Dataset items
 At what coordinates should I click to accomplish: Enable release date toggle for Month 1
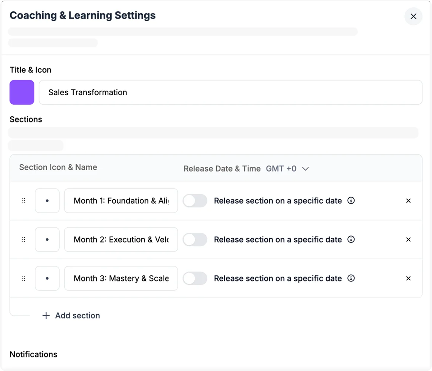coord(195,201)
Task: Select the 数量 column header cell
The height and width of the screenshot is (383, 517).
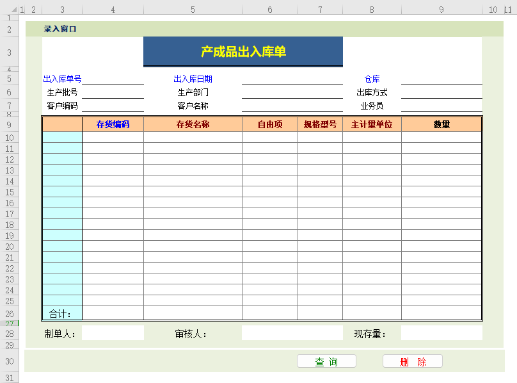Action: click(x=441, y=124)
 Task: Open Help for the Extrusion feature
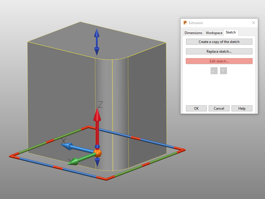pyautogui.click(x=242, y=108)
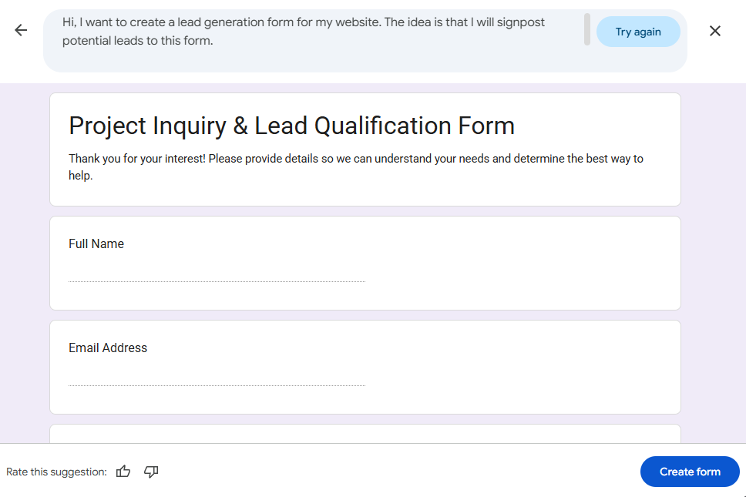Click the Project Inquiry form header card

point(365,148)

Exercise directions:
Omitting all images, retype each line of the records precisely.

Answer to this exercise:
 At what coordinates should I click to accomplish: Enable release date toggle for Month 1
coord(195,201)
Task: Select the 数量 column header cell
The height and width of the screenshot is (383, 517).
Action: click(x=441, y=124)
 Task: Open Help for the Extrusion feature
pyautogui.click(x=242, y=108)
Click the Project Inquiry form header card

point(365,148)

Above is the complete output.